■ **Выбранный текст**
Его волновал вопрос, как характеристики передаются от одного поколения следующему, и особенно отличительные черты «больших, сложных» молекул, в которых должны быть записаны инструкции для жизни. Некоторые из этих размышлений кажутся поразительно современными – особенно его вера в то, что эти инструкции могут быть переданы[29] при помощи небольшого набора символов, «точно так же, как все слова и концепции на всех языках могут быть выражены при помощи от 24 до 30 букв алфавита».

Это выглядит как предчувствие генетического кода, который был предложен на уровне гипотезы в 1950-е и разгадан в конце 1960-х. Тем не менее нуклеин не имел к этому никакого отношения. В конце 1893 года в письме Вильгельму Гису Мишер утверждал, что только белки являются достаточно большими[30] и разнообразными, чтобы передавать наследственную информацию. Он рассчитал, что незначительные изменения структуры большого белка могут создавать свыше миллиарда различных вариантов – то есть миллионы развернутых инструкций можно передать довольно легко. Нуклеин был слишком мал и прост для такой работы. При молекулярной массе менее 1000 он казался просто карликом рядом с большими белками, масса которых превышала 10 000. Хотя его структура была все еще неизвестна, он никогда не смог бы конкурировать с разнообразием белков.

■ **Представленные записи**
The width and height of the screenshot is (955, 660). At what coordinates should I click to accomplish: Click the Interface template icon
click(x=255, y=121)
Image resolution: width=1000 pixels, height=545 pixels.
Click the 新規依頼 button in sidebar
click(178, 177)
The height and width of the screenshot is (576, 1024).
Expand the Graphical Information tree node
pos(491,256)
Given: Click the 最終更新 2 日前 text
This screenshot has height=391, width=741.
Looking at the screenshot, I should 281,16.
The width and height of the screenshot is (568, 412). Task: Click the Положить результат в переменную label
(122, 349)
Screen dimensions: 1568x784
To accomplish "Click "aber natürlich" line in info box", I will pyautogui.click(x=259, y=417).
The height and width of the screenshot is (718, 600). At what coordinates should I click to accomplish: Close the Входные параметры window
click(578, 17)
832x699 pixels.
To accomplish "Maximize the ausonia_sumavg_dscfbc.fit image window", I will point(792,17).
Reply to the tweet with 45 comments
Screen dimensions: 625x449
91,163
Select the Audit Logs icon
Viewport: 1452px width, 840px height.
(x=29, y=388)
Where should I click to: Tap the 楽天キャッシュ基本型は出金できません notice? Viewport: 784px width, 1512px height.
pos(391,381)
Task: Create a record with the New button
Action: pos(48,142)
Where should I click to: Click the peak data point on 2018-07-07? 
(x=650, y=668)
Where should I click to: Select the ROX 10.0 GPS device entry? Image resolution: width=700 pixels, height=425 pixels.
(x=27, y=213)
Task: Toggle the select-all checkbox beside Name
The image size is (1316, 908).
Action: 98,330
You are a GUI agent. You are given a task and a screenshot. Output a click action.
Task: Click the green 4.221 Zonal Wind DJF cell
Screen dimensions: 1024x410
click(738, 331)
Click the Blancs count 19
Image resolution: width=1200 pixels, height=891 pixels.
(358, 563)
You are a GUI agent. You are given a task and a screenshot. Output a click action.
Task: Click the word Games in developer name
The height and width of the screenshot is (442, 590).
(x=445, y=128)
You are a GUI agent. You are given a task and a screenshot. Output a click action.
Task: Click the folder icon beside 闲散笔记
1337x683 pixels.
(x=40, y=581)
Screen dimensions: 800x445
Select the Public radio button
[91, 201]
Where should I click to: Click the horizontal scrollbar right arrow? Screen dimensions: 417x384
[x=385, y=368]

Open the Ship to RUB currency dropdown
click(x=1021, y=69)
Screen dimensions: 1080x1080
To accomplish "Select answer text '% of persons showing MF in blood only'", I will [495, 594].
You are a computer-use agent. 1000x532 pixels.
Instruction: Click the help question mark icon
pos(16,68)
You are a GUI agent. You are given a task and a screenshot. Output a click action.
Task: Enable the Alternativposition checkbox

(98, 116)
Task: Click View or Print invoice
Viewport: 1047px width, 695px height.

■ **Задание**
Перепишите без изменений отрывок из текста о нуклеине, начиная со слов «Это выглядит как» и продолжая вплоть до слов «с разнообразием белков.» включительно.

■ **Ответ на задание**
Это выглядит как предчувствие генетического кода, который был предложен на уровне гипотезы в 1950-е и разгадан в конце 1960-х. Тем не менее нуклеин не имел к этому никакого отношения. В конце 1893 года в письме Вильгельму Гису Мишер утверждал, что только белки являются достаточно большими[30] и разнообразными, чтобы передавать наследственную информацию. Он рассчитал, что незначительные изменения структуры большого белка могут создавать свыше миллиарда различных вариантов – то есть миллионы развернутых инструкций можно передать довольно легко. Нуклеин был слишком мал и прост для такой работы. При молекулярной массе менее 1000 он казался просто карликом рядом с большими белками, масса которых превышала 10 000. Хотя его структура была все еще неизвестна, он никогда не смог бы конкурировать с разнообразием белков.